A Dubai-based speech synthesis company released a fake podcast conversation between Joe Rogan and Steve Jobs, featuring realistic sounds digitally copied from both individuals. It takes place during the “first episode” of “Podcast.ai,” a supposed podcast series established by Play. ht, which sells speech synthesis services.
During the interview, you’ll initially hear a recreation of Rogan’s voice made by voice cloning technology. Deep learning technology has enabled AI models to reproduce distinctive voices accurately.
To get the desired result, the AI model must first be trained on existing samples of the voice that will be cloned. Since his lone voice is abundant on his podcasts, Rogan is a popular target for AI voice training using deep learning models.
What makes this case of AI stunt more noteworthy is that Play. ht also used the voice of the late Apple CEO Steve Jobs. Furthermore, Play. ht says that the interview transcript was also generated by AI, presumably using a large language model (LLM) akin to GPT-3.
“Transcripts are generated with fine-tuned language models,” writes Play. ht on the Podcast.ai website. “For example, the Steve Jobs episode was trained on his biography and all recordings of him we could find online, so the AI could accurately bring him back to life.”
In keeping with its LLM origins, the 19-minute interview makes some sense.

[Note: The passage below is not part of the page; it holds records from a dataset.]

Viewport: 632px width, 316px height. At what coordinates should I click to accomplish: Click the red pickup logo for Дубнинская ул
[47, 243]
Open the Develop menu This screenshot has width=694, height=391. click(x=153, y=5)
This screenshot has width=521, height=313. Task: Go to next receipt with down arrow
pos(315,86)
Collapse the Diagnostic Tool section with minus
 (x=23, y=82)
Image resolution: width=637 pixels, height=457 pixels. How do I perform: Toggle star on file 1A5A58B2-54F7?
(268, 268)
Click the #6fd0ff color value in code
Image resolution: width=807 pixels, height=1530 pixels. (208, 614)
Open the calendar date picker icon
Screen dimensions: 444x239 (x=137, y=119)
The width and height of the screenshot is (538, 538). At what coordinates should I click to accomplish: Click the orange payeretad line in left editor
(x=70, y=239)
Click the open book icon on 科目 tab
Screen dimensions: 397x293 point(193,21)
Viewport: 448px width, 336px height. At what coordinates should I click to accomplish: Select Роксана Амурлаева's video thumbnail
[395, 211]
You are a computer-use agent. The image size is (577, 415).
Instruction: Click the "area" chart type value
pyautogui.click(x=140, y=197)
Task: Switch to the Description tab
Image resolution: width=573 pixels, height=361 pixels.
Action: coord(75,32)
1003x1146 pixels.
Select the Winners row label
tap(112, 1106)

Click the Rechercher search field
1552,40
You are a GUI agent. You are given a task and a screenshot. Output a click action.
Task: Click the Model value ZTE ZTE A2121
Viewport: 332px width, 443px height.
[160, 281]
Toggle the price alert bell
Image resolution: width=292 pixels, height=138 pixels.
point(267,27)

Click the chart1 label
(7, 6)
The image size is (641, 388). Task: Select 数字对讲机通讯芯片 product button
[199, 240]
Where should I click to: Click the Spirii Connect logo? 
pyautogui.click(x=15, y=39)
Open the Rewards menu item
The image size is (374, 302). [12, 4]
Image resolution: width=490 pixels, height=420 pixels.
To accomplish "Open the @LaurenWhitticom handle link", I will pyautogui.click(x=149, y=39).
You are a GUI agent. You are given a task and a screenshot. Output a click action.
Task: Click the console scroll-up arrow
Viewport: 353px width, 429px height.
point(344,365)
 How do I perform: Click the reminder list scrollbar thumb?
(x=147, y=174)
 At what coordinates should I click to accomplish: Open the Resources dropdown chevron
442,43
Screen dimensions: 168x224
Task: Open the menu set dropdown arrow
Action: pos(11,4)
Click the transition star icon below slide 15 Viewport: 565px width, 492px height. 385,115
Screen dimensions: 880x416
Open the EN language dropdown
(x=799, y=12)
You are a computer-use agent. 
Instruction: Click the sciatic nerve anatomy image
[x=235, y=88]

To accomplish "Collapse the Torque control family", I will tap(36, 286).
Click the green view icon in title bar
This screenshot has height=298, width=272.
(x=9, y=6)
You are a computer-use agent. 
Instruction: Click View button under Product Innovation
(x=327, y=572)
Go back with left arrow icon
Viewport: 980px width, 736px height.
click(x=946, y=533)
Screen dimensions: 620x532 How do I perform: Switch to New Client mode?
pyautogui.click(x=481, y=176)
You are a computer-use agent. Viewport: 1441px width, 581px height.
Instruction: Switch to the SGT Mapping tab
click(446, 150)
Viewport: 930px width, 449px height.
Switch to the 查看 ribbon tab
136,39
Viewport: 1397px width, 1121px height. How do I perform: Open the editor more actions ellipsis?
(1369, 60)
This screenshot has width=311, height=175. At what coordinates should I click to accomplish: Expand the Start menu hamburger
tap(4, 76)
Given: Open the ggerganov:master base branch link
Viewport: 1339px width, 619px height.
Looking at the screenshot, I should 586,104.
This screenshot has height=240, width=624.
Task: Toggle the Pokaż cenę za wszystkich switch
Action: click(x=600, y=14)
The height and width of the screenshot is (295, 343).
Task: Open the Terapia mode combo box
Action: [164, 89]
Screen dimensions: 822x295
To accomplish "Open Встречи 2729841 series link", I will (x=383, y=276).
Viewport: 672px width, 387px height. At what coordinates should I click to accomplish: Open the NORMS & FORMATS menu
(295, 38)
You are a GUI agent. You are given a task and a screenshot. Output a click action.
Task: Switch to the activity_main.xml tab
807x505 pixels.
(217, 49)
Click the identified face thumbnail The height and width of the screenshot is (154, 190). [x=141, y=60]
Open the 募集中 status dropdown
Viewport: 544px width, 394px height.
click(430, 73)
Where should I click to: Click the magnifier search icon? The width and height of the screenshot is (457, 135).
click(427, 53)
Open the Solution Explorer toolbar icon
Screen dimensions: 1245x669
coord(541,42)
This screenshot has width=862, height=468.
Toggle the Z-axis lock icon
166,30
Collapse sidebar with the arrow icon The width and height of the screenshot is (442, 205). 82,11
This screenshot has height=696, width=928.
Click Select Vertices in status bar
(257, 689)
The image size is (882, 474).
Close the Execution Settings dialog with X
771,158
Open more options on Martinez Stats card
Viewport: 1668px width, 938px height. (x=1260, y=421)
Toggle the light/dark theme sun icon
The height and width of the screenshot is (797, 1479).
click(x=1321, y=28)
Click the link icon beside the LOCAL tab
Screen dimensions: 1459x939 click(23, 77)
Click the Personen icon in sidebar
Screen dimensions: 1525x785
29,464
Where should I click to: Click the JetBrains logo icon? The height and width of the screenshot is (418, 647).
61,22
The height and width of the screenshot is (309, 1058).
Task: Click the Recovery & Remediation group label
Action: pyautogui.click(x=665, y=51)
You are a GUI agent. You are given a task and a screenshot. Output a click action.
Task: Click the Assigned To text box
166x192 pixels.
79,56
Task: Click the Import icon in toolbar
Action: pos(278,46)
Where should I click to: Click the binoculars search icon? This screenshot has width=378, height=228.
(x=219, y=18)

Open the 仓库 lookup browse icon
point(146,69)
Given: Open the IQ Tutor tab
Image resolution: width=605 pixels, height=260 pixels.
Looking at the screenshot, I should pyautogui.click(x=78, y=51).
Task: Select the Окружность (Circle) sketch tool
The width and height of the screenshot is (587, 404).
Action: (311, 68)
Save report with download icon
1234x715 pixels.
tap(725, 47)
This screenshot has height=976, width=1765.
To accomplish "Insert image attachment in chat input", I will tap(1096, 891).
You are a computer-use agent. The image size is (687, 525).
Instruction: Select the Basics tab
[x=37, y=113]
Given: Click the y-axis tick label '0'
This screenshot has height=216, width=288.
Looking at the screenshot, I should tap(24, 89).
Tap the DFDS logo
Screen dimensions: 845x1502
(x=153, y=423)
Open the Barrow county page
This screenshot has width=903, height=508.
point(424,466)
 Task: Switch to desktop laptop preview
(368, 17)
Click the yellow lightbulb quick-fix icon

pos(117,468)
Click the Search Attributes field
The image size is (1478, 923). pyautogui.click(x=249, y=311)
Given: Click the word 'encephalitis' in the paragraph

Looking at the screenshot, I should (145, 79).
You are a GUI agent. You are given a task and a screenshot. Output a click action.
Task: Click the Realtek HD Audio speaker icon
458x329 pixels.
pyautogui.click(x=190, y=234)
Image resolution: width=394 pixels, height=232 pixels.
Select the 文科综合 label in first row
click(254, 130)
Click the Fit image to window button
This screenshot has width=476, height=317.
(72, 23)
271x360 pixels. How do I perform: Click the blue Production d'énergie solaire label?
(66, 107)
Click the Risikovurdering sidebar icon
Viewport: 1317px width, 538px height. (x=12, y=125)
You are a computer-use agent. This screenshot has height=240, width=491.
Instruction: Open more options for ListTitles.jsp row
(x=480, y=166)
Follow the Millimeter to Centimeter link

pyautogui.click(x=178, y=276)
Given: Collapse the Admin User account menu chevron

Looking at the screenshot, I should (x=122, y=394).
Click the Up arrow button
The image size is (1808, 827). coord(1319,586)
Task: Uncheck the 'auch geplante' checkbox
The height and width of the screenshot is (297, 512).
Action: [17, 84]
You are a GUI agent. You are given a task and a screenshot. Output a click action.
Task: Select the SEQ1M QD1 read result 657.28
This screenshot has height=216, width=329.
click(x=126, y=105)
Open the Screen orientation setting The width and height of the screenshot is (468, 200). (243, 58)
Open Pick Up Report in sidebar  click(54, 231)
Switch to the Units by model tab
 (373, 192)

However, after a while, elements of the fake conversation start to seem like conceptual mashups of popular Jobs talking points, such as aesthetics, breakthrough products, competitors like Google, Microsoft, and Adobe, and the original Macintosh’s successes.
For example, during one segment of the interview, the fake Jobs criticizes Microsoft in a way that is extremely close to what the real Jobs said in a famous 1995 interview for Triumph of the Nerds. Still, it’s not a carbon copy; if you compare the two, you can tell the voice is synthesized.
“That’s the problem I’ve always had with Microsoft,” fake Jobs says. “In many ways, they’re smart people, and they’ve done good work, but they’ve never had any taste. They’ve never had any aesthetic sense.”
It’s unclear whether it’s allowed to utilize Jobs’ or Rogan’s vocal representations in this way, mainly to advertise a commercial product. However, despite the podcast’s PR gimmick nature, the thought of totally fake celebrity podcasts piqued our interest.
As speech synthesis becomes increasingly common and potentially undetectable, we can expect media artifacts from any age to be flexible and shapable to fit any narrative.